Крылатый Ян - страница 27

Шрифт
Интервал


В таком усталом и спокойном состоянии он пришел позже домой и лег спать.

Разбудила его резкая боль в спине у основания крыльев. Ян открыл глаза в испуге и тут же почувствовал, как не него сверху навалилась тяжелая темнота. Он не мог пошевелиться, вырваться, от чего еще больше запаниковал и закричал:

– Пусти! Аааа!

– Лежи смирно, а то резану лишнего! – отозвался сверху отец. Ян за секунду понял, что происходит и, вдавленный в тонкую подстилку на лавке, закричал еще громче:

– Не руби! Оставь мои крылья!

– Нечего! Разбойничать начал уже! Соседей стращать! Будешь как все! Все горбатые и тебе таким жить!

Острая боль, вонзившаяся в тело и с ней громкий треск ломающихся хрящей ошеломили мальчика. Он зарыдал, бесцельно махая кулаками по воздуху и закусывая подушку.

Отец отпрянул от него, держа в одной руке пилу, а в другой окровавленные растрепанные крылья. Ян поднял взгляд на отца. В свете одной свечи, дрожащей тусклым пламенем посреди стола, мальчик увидел отца, а за ним у противоположной стены мать с плотно сжатыми губами и вздернутым подбородком. Глаза ее торжествующе блестели.

– Давай, замотай ему рану, чтоб не марал постель, – махнул пилой Казимир в сторону сына, обратившись к жене.

Она отлипла от стены и пошла за тряпками.

– За что?! Чем вам крылья мои помешали? Ты же убил меня! Мечту мою убил! – Ян привстал на постели, чувствуя, что вот-вот потеряет сознание. Голова кружилась от боли и ужаса.

– Надо быть как все.
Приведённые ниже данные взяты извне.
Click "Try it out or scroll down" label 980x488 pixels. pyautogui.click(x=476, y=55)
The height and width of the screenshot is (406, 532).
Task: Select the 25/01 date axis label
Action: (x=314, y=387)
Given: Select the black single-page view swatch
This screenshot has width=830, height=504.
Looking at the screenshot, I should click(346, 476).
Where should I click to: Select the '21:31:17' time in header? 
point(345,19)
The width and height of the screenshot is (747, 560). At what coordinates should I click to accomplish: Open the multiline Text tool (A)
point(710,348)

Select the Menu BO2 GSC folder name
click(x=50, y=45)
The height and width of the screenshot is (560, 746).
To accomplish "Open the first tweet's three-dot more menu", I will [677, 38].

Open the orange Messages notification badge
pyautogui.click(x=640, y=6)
Тогда все хорошо будет, – ответил отец, вытирая пилу и складывая обрезанные крылья в грязный мешок из-под картошки, – Все равны должны быть.

– Я бы уехал… – простонал Ян, заваливаясь на бок, не в силах сидеть. Кровь, текшая из раны по спине, уже намочила штаны.
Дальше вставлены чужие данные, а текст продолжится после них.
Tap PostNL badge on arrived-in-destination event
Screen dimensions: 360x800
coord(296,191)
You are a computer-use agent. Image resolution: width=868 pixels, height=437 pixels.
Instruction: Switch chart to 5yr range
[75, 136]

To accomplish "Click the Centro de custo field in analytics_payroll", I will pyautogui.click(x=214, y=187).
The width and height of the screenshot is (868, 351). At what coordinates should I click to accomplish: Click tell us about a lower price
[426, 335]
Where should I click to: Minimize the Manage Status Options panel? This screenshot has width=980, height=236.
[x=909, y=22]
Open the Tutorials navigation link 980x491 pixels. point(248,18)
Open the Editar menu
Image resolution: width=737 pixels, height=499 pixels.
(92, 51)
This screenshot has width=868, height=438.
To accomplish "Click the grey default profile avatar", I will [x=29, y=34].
Мать наконец подошла с тазом воды и тряпками.

– Хэ-х, пока бы ты уехал, наделал бы тут делов. С нами и так полдеревни перестали общаться, как крылья твои прорезались. Ишь, голубая кровь завелась! – Казимир сплюнул на пол и вышел из избы. Ян впал в беспамятство.

Утром он не хотел открывать глаза и снова попадать в кошмар. Он лежал на животе, но все равно чувствовал, как ноет рана на спине. Слезы опять подкатили к горлу. Все его мечты были обрезаны острой пилой. Куда теперь ему деваться? К чему стремиться?

Деревенские жили, как жилось. Все их существование было посвящено добыче пищи и борьбе с природой за выживание. Ни о чем его сверстники не мечтали, никуда не стремились. Когда дядя Радмир был жив и учил детей грамоте, всегда после уроков сетовал, что желания учиться ни у кого нет. Учат буквы и слова, потому что родители велели. А своего интереса нет. Да и взрослые читали только книги по хозяйству, несмотря на обширный ассортимент старой библиотеки, собранной еще во времена, когда среднекрылые и стремительные летуны жили в соседях с горбатыми. Сказки, мифы, стихи, романы, научные труды по физике, алхимии, математике – ничего не интересовало горбатых. Ян же был не такой. У него – он горько вздохнул, – были крылья и был интерес к жизни, к наукам, к миру за пределами деревни. Ян подумал о родителях – чужих людях, которые никогда не понимали и не принимали его, не радовались вместе с ним.